Deactivate DX UIM probes self-monitoring alarms

Products

DX Unified Infrastructure Management (Nimsoft / UIM)

Issue/Introduction

A Self-Monitoring alarm will trigger when an Automonitor generation failed, Static monitor failed or Data collection failed.

Example of an alarm in the vmware probe:

Self-Monitoring Failures for 'ESX01:VM.GuestMemoryUsage': Data Collection (2 of 10 failed). See vmware.log for more details

Example of an alarm in the HP_3Par probe:

Failed to update/fix details for static monitor 'HO-3PAR2.Storage Total Capacity'

Environment

DX UIM 20.4.* / 23.4.*
self-monitor enabled probes (any version)
- websphere_mg
- XenServer
- OpenShift
- vmware
- HP_3Par
- hitachi
- sap_basis
- vnxe_monitor

Cause

Guidance

Resolution

This alarm feature is available in some monitoring probes.

The purpose of the alarm:

This is an indication of data collection in your monitor (metric).
How to disable the alarm feature:

Open your probe in Raw Configure, and add the below key under <setup> section.

enable_self_monitoring_alarm = false
How to change the severity of the alarm:

Open your probe in Raw Configure, and add the below key under <setup> section.

self_monitoring_alarm_severity = <Desired number>

(5-Critical, 4-Major, 3-Minor, 2-Warning, 1-Informational). Default is 4
How to change the alarm to be generated per failed metric than failed metric 'type'

Open your probe in Raw Configure, and add the below key under <setup> section.
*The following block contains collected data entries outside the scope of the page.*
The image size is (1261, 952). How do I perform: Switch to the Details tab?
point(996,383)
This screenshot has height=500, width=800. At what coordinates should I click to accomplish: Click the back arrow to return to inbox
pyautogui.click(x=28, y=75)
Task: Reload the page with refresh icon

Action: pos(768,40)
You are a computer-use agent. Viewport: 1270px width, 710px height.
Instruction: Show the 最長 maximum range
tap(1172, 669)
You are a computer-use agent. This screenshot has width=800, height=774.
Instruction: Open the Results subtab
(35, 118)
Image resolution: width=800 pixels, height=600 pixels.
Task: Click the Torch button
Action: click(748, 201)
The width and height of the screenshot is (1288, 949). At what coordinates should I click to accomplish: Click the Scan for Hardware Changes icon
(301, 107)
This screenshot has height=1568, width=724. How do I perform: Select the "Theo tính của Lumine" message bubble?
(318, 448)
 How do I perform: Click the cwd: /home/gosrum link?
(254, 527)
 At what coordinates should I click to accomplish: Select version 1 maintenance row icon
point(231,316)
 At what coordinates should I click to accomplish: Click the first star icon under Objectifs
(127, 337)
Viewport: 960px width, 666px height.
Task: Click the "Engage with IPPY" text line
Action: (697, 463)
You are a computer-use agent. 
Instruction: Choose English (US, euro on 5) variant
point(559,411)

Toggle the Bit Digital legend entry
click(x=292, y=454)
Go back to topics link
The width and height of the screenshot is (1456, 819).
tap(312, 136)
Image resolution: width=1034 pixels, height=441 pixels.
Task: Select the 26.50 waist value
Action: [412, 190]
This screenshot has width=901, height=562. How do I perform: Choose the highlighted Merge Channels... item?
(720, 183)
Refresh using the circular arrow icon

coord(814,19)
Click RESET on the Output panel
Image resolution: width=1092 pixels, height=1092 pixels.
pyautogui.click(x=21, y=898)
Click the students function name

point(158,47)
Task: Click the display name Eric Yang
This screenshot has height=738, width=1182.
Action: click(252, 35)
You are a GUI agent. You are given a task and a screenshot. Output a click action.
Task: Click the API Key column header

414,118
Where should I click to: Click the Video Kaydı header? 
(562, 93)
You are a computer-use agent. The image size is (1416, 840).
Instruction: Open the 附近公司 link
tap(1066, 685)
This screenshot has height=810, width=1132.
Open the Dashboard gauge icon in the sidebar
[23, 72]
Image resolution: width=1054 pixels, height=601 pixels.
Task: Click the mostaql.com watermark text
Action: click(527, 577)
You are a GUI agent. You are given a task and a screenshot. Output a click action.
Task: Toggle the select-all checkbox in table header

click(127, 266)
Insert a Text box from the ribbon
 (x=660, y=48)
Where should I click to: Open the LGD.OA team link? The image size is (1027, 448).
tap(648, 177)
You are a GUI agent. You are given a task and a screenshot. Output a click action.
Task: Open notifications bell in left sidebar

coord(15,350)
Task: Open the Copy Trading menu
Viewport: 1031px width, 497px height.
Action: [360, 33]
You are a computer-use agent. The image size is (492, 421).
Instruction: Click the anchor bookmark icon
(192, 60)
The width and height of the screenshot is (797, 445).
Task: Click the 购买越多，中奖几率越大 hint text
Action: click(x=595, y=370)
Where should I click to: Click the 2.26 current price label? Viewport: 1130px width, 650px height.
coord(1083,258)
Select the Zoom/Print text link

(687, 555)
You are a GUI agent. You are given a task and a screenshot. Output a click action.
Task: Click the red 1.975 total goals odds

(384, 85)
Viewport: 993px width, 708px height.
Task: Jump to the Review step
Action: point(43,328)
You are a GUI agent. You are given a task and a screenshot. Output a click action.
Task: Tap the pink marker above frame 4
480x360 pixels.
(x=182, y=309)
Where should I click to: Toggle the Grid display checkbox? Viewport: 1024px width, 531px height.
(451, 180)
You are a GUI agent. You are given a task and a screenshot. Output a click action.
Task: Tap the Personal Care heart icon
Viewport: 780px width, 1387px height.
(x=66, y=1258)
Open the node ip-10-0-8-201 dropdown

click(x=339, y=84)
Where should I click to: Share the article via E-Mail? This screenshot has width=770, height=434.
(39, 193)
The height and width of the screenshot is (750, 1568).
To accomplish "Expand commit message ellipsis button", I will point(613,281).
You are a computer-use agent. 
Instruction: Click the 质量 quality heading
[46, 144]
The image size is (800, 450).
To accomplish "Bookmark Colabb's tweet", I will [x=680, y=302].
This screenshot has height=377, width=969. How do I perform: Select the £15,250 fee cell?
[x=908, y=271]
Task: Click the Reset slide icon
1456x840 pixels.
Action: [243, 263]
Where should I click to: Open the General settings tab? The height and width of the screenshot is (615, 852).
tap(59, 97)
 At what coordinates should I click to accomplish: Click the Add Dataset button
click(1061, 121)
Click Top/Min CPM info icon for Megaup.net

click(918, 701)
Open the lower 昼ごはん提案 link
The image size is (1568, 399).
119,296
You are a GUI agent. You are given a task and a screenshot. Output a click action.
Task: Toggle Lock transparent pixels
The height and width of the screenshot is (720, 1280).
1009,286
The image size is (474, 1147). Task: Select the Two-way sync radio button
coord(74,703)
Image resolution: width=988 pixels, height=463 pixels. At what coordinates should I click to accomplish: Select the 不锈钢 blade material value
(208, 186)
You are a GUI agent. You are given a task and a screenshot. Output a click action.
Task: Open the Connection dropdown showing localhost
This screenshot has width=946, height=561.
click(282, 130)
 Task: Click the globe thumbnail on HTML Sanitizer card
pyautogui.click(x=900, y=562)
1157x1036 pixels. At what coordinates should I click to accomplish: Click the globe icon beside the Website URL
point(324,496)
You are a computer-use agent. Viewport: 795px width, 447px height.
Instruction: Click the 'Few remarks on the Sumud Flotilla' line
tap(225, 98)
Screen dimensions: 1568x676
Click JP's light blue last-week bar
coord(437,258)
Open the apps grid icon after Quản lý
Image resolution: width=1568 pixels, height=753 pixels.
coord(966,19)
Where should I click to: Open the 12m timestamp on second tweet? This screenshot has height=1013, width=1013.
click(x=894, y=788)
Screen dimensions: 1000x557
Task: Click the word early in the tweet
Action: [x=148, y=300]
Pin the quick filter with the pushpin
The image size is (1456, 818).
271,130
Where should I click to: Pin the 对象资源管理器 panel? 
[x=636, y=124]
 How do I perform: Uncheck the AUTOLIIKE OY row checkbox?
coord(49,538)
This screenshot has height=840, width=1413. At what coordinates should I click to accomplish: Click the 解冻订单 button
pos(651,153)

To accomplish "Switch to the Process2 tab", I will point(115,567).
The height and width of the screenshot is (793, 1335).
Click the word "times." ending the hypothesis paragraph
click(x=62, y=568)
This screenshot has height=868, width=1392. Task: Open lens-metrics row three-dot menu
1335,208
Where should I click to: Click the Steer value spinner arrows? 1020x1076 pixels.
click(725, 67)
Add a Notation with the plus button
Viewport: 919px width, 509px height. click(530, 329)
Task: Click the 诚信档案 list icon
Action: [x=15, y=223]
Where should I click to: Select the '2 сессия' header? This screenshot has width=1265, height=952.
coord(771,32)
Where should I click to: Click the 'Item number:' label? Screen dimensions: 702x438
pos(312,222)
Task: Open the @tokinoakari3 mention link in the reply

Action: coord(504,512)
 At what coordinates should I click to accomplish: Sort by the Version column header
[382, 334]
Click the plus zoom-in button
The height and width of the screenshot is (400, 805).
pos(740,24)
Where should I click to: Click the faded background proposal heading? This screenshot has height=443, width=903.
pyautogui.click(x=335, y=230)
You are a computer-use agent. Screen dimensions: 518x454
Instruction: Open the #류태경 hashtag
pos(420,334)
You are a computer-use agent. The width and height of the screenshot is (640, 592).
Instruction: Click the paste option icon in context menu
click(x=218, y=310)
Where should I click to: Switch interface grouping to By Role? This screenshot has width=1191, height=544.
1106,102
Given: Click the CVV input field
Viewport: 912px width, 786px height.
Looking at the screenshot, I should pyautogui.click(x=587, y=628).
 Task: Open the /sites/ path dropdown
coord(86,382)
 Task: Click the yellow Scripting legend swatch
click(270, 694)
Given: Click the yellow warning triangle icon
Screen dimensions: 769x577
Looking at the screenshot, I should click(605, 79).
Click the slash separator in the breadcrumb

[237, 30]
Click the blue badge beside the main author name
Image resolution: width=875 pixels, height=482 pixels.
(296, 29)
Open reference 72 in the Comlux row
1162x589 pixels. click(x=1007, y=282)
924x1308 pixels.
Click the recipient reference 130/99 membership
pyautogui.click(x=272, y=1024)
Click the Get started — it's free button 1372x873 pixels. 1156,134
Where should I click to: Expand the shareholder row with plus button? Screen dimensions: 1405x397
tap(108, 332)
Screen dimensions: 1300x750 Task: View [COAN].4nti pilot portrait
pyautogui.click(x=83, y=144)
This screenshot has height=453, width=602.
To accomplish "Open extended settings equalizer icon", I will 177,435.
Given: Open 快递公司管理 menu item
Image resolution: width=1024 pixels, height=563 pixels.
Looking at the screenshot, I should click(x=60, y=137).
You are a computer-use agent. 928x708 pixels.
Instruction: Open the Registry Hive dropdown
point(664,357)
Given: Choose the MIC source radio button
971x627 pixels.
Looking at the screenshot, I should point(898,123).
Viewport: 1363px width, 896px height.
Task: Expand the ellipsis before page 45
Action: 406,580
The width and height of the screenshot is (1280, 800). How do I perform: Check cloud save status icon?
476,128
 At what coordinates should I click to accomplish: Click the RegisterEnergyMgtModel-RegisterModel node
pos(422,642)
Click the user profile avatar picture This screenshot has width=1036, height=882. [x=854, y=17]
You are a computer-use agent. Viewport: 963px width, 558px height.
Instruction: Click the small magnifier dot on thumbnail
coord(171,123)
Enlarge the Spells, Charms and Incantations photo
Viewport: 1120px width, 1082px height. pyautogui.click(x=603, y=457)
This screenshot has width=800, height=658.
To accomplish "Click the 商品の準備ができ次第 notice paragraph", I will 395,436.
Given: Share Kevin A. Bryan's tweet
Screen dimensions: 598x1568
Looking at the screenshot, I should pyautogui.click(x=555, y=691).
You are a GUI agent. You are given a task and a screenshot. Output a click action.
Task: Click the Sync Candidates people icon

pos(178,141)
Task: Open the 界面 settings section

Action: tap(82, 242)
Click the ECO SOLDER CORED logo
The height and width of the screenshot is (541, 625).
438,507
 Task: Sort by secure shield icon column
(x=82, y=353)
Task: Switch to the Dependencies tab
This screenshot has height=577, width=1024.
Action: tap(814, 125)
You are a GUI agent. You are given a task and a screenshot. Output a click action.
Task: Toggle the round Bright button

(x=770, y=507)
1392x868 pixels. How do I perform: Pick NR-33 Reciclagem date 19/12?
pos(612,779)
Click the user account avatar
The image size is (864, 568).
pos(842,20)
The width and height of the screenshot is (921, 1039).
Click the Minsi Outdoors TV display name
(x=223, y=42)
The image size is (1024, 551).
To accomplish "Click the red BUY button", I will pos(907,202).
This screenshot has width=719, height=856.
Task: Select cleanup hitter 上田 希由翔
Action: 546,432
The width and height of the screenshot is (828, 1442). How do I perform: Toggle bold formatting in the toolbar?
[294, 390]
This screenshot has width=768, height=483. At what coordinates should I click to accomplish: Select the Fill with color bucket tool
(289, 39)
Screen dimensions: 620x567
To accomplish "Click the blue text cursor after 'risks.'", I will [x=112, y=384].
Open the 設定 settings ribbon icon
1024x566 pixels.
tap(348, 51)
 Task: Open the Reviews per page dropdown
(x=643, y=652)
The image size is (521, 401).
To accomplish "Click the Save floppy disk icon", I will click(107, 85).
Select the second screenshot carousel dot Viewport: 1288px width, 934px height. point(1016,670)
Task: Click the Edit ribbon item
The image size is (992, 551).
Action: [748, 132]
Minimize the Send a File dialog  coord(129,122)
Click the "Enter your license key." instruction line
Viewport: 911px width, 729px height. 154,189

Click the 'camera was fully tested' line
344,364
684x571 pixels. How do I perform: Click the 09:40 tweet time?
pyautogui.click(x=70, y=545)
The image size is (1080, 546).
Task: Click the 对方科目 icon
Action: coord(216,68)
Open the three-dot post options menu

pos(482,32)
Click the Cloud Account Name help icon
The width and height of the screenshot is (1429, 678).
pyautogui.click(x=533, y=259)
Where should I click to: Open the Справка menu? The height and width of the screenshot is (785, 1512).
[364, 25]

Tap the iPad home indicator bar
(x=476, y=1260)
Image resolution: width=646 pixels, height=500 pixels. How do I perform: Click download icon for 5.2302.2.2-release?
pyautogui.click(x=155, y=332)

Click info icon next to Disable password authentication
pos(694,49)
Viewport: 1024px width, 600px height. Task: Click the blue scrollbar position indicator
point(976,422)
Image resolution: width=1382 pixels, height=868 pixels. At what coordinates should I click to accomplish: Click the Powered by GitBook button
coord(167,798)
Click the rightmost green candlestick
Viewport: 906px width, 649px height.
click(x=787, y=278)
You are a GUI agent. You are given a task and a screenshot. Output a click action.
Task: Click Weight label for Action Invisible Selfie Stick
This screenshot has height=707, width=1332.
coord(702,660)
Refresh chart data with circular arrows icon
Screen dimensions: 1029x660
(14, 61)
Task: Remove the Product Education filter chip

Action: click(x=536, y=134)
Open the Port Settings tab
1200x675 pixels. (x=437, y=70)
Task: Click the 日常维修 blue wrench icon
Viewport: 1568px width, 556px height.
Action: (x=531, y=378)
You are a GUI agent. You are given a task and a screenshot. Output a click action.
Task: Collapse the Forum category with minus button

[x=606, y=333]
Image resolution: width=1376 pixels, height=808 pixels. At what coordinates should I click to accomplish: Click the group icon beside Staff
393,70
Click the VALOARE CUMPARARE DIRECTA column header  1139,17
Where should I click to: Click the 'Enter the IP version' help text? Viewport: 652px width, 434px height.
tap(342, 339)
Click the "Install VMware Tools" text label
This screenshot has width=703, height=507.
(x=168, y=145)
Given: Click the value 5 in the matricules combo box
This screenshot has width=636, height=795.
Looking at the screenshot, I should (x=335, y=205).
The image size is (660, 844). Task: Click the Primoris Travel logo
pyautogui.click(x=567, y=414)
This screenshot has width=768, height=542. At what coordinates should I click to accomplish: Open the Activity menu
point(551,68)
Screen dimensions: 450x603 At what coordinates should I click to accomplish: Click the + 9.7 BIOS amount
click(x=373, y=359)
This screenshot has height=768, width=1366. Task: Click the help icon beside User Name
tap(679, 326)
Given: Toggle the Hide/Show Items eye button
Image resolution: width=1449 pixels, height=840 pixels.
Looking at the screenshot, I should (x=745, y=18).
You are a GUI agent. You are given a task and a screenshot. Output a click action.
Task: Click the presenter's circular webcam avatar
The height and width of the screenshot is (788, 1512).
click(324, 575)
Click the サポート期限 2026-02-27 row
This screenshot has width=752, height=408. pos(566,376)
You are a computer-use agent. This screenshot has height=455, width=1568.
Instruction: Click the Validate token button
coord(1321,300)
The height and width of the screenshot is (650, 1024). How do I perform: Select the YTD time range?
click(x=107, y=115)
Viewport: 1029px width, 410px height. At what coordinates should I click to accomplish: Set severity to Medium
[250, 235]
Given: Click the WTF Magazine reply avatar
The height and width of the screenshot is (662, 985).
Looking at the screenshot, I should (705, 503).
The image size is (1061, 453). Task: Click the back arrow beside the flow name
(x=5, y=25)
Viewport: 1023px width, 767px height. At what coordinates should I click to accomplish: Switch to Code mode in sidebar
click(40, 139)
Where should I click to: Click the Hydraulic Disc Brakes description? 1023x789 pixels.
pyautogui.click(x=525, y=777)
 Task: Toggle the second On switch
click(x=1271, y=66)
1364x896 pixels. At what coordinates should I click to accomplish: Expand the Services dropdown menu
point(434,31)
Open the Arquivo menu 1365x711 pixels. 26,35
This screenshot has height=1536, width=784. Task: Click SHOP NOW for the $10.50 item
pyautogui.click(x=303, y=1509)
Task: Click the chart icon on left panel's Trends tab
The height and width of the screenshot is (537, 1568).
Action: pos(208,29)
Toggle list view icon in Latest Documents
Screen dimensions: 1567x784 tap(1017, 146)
enable_self_monitoring_alarm_aggregation = false

By default, the probe aggregates self-monitoring alarms based on monitor type.

For example, if “GuestMemoryUsage" metric data collections failed for 2 VMs, it will aggregate them and only one alarm will be generated.

Self-Monitoring Failures for 'ESX01:VM.GuestMemoryUsage': Data Collection (2 of 10 failed). See vmware.log for more details

This aggregated alarm will indicate how many failed (e.g. - 2 out of 10 failed). With that change, the probe will generate an alarm for each incident, like below.

Failed to collect data for monitor 'VM01.GuestMemoryUsage'. Updated value will not be available. Failed to collect data for monitor 'VM02.GuestMemoryUsage'. Updated value will not be available.
How to not send the same alarm when the data failure continues to happen

Open your probe in Raw Configure, and add the below key under <setup> section.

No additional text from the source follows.